Casi nunca ganas. A veces haces trampas, apenas, de vez en cuando, muy de vez en cuando. No es la victoria lo que te importa porque, qué querría decir tu victoria, y si sólo se trata de tener de tu lado a los dioses, hay muchas formas más fáciles de conseguir sus bondades. Pero juegas cada vez más a menudo, cada vez más rato, a veces toda la tarde, o bien desde que te levantas, o bien hasta la mañana, y ni siquiera, o ya ni eso, para matar el tiempo.
Hay en ese juego algo que te fascina, más todavía quizá que los juegos de agua cerca de los puentes, que los laberintos de los techos, que las briznas levemente opacas que se derivan lentamente hacia la superficie de tu córnea.
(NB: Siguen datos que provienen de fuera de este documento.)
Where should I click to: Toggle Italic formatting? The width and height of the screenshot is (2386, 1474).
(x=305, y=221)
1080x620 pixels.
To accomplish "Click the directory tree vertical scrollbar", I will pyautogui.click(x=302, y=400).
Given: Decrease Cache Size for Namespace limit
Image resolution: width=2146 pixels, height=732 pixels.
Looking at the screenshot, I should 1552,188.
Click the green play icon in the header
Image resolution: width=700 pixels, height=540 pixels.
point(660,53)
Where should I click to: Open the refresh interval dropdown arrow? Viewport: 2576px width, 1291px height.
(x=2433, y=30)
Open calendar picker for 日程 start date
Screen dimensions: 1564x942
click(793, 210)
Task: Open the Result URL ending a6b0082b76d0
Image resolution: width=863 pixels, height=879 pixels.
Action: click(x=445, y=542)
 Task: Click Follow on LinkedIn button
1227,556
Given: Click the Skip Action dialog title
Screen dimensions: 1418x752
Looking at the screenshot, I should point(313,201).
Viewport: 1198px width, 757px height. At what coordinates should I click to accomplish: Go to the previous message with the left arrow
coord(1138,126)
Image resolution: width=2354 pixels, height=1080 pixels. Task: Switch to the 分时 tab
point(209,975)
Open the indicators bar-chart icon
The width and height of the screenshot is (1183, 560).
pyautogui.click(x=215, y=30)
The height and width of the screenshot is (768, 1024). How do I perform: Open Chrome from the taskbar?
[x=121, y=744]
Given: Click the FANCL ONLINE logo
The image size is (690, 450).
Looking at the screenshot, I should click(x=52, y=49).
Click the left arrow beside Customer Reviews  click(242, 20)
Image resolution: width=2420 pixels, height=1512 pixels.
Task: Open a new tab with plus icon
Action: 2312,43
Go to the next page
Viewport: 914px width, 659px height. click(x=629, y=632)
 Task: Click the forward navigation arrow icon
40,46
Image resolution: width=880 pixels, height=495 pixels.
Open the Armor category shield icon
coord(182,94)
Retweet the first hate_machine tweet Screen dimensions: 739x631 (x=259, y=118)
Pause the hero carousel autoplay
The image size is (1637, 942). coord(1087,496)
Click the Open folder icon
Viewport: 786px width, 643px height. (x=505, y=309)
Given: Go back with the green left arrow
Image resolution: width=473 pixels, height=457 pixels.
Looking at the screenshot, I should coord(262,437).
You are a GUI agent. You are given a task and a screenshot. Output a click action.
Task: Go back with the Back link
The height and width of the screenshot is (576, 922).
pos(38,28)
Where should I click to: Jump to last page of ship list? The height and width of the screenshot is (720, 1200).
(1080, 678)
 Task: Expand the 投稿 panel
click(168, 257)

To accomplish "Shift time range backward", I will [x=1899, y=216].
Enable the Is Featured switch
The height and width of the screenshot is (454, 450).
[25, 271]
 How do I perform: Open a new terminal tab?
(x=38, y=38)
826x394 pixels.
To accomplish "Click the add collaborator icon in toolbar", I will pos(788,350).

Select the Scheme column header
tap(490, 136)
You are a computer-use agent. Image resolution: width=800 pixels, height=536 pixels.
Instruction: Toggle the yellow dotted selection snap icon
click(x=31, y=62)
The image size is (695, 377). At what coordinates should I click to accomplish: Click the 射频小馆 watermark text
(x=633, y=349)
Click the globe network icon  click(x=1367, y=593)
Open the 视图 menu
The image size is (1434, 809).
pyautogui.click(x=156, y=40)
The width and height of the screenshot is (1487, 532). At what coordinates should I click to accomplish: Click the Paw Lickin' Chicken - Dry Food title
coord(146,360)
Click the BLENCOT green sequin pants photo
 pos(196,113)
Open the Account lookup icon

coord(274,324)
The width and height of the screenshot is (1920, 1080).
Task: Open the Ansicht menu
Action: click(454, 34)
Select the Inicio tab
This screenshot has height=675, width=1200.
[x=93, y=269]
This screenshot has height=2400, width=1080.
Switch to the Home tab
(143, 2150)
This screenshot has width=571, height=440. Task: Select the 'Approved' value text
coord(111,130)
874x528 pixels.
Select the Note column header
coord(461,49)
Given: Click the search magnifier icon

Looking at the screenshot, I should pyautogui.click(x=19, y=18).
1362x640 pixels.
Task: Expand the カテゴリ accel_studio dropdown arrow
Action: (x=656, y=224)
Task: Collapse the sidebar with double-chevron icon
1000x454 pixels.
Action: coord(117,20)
Según su lugar, según el momento, cada naipe adquiere una densidad casi conmovedora. Proteges, destruyes, construyes, combinas, planeas sin cesar: ejercicio inútil, peligro que nada sanciona, colocación irrelevante: cuarenta y ocho naipes te encadenan a tu cuarto y tú te sientes casi feliz porque un diez esté en su sitio, porque un rey no pueda alzarse contra ti, o casi infeliz porque todos tus lentos cálculos desemboquen en el mismo resultado imposible. Como si esta estrategia solitaria y muda constituyera tu único camino, se hubiese convertido en tu razón de ser.